DATA FOR PROCESSING:
::::::::::

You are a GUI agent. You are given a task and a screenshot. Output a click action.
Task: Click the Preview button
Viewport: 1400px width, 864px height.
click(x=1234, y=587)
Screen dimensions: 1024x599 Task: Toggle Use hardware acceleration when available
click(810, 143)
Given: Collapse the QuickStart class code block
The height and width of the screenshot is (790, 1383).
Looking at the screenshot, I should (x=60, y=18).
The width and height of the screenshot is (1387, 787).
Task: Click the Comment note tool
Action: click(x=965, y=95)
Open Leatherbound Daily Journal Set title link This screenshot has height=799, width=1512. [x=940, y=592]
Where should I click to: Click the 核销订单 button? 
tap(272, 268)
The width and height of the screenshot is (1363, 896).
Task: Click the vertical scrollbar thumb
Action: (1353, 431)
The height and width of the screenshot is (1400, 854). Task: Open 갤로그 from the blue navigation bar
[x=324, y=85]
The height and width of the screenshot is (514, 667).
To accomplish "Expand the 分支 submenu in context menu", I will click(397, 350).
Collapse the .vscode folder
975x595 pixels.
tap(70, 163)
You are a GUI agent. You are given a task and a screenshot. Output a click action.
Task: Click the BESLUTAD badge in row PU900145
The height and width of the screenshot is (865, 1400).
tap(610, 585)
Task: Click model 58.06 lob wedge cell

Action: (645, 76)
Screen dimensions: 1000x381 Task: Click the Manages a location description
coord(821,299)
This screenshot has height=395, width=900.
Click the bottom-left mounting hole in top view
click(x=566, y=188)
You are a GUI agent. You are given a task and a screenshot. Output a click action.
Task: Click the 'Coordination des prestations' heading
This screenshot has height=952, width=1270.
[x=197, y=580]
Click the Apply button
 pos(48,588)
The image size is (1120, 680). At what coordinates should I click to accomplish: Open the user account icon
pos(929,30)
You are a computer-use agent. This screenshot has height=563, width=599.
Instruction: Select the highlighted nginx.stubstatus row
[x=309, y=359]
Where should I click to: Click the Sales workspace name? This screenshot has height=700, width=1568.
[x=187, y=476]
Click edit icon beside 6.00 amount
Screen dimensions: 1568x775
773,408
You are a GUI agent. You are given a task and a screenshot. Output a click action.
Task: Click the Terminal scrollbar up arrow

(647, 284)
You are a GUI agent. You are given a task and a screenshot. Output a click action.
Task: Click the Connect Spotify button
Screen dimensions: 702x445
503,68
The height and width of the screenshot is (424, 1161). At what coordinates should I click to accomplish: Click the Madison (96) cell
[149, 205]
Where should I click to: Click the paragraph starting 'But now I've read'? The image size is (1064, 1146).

::::::::::

Reproduce the material while keeping each line exactly as it was written.

ANSWER SPACE:
You are a GUI agent. You are given a task and a screenshot. Output a click action.
Task: Click the Preview button
Viewport: 1400px width, 864px height.
click(x=1234, y=587)
Screen dimensions: 1024x599 Task: Toggle Use hardware acceleration when available
click(810, 143)
Given: Collapse the QuickStart class code block
The height and width of the screenshot is (790, 1383).
Looking at the screenshot, I should (x=60, y=18).
The width and height of the screenshot is (1387, 787).
Task: Click the Comment note tool
Action: click(x=965, y=95)
Open Leatherbound Daily Journal Set title link This screenshot has height=799, width=1512. [x=940, y=592]
Where should I click to: Click the 核销订单 button? 
tap(272, 268)
The width and height of the screenshot is (1363, 896).
Task: Click the vertical scrollbar thumb
Action: (1353, 431)
The height and width of the screenshot is (1400, 854). Task: Open 갤로그 from the blue navigation bar
[x=324, y=85]
The height and width of the screenshot is (514, 667).
To accomplish "Expand the 分支 submenu in context menu", I will click(397, 350).
Collapse the .vscode folder
975x595 pixels.
tap(70, 163)
You are a GUI agent. You are given a task and a screenshot. Output a click action.
Task: Click the BESLUTAD badge in row PU900145
The height and width of the screenshot is (865, 1400).
tap(610, 585)
Task: Click model 58.06 lob wedge cell

Action: (645, 76)
Screen dimensions: 1000x381 Task: Click the Manages a location description
coord(821,299)
This screenshot has height=395, width=900.
Click the bottom-left mounting hole in top view
click(x=566, y=188)
You are a GUI agent. You are given a task and a screenshot. Output a click action.
Task: Click the 'Coordination des prestations' heading
This screenshot has height=952, width=1270.
[x=197, y=580]
Click the Apply button
 pos(48,588)
The image size is (1120, 680). At what coordinates should I click to accomplish: Open the user account icon
pos(929,30)
You are a computer-use agent. This screenshot has height=563, width=599.
Instruction: Select the highlighted nginx.stubstatus row
[x=309, y=359]
Where should I click to: Click the Sales workspace name? This screenshot has height=700, width=1568.
[x=187, y=476]
Click edit icon beside 6.00 amount
Screen dimensions: 1568x775
773,408
You are a GUI agent. You are given a task and a screenshot. Output a click action.
Task: Click the Terminal scrollbar up arrow

(647, 284)
You are a GUI agent. You are given a task and a screenshot. Output a click action.
Task: Click the Connect Spotify button
Screen dimensions: 702x445
503,68
The height and width of the screenshot is (424, 1161). At what coordinates should I click to accomplish: Click the Madison (96) cell
[149, 205]
Where should I click to: Click the paragraph starting 'But now I've read'? The image size is (1064, 1146).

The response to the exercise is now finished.